Task description: Each line below should be restated word for word.

[Material provided]

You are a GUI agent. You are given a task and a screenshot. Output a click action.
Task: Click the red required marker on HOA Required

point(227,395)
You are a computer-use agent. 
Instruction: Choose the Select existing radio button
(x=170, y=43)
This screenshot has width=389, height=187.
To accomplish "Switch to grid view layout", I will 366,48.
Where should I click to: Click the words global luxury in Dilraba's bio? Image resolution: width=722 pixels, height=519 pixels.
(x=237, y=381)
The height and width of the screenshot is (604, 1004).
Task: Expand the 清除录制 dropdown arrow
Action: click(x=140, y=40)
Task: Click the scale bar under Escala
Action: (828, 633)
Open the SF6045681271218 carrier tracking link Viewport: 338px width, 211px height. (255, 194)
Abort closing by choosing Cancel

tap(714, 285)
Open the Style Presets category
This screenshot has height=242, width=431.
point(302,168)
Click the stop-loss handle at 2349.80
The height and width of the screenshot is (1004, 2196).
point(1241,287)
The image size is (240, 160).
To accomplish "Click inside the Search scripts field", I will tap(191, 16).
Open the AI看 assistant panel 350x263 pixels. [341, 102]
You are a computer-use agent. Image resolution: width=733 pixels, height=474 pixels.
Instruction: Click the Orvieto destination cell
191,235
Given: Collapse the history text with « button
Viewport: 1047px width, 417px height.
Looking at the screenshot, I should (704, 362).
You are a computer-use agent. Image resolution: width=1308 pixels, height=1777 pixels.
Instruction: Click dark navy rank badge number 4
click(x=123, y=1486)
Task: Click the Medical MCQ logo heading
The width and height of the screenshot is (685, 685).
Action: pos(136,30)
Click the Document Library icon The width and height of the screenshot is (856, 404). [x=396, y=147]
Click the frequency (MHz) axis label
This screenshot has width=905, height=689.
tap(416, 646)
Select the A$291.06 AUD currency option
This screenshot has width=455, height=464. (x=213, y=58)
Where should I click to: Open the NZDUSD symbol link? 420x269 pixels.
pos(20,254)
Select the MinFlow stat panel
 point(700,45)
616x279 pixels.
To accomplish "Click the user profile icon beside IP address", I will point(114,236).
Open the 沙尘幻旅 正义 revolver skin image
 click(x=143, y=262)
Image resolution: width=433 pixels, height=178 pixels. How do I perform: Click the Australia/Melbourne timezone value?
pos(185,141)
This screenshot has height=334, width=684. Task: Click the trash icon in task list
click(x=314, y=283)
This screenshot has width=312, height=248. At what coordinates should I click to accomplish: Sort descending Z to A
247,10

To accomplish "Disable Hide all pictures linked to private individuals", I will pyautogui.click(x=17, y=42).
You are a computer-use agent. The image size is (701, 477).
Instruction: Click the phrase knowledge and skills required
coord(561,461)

[/Material provided]

The completed task:
You are a GUI agent. You are given a task and a screenshot. Output a click action.
Task: Click the red required marker on HOA Required

point(227,395)
You are a computer-use agent. 
Instruction: Choose the Select existing radio button
(x=170, y=43)
This screenshot has width=389, height=187.
To accomplish "Switch to grid view layout", I will 366,48.
Where should I click to: Click the words global luxury in Dilraba's bio? Image resolution: width=722 pixels, height=519 pixels.
(x=237, y=381)
The height and width of the screenshot is (604, 1004).
Task: Expand the 清除录制 dropdown arrow
Action: click(x=140, y=40)
Task: Click the scale bar under Escala
Action: (828, 633)
Open the SF6045681271218 carrier tracking link Viewport: 338px width, 211px height. (255, 194)
Abort closing by choosing Cancel

tap(714, 285)
Open the Style Presets category
This screenshot has height=242, width=431.
point(302,168)
Click the stop-loss handle at 2349.80
The height and width of the screenshot is (1004, 2196).
point(1241,287)
The image size is (240, 160).
To accomplish "Click inside the Search scripts field", I will tap(191, 16).
Open the AI看 assistant panel 350x263 pixels. [341, 102]
You are a computer-use agent. Image resolution: width=733 pixels, height=474 pixels.
Instruction: Click the Orvieto destination cell
191,235
Given: Collapse the history text with « button
Viewport: 1047px width, 417px height.
Looking at the screenshot, I should (704, 362).
You are a computer-use agent. Image resolution: width=1308 pixels, height=1777 pixels.
Instruction: Click dark navy rank badge number 4
click(x=123, y=1486)
Task: Click the Medical MCQ logo heading
The width and height of the screenshot is (685, 685).
Action: pos(136,30)
Click the Document Library icon The width and height of the screenshot is (856, 404). [x=396, y=147]
Click the frequency (MHz) axis label
This screenshot has width=905, height=689.
tap(416, 646)
Select the A$291.06 AUD currency option
This screenshot has width=455, height=464. (x=213, y=58)
Where should I click to: Open the NZDUSD symbol link? 420x269 pixels.
pos(20,254)
Select the MinFlow stat panel
 point(700,45)
616x279 pixels.
To accomplish "Click the user profile icon beside IP address", I will point(114,236).
Open the 沙尘幻旅 正义 revolver skin image
 click(x=143, y=262)
Image resolution: width=433 pixels, height=178 pixels. How do I perform: Click the Australia/Melbourne timezone value?
pos(185,141)
This screenshot has height=334, width=684. Task: Click the trash icon in task list
click(x=314, y=283)
This screenshot has width=312, height=248. At what coordinates should I click to accomplish: Sort descending Z to A
247,10

To accomplish "Disable Hide all pictures linked to private individuals", I will pyautogui.click(x=17, y=42).
You are a computer-use agent. The image size is (701, 477).
Instruction: Click the phrase knowledge and skills required
coord(561,461)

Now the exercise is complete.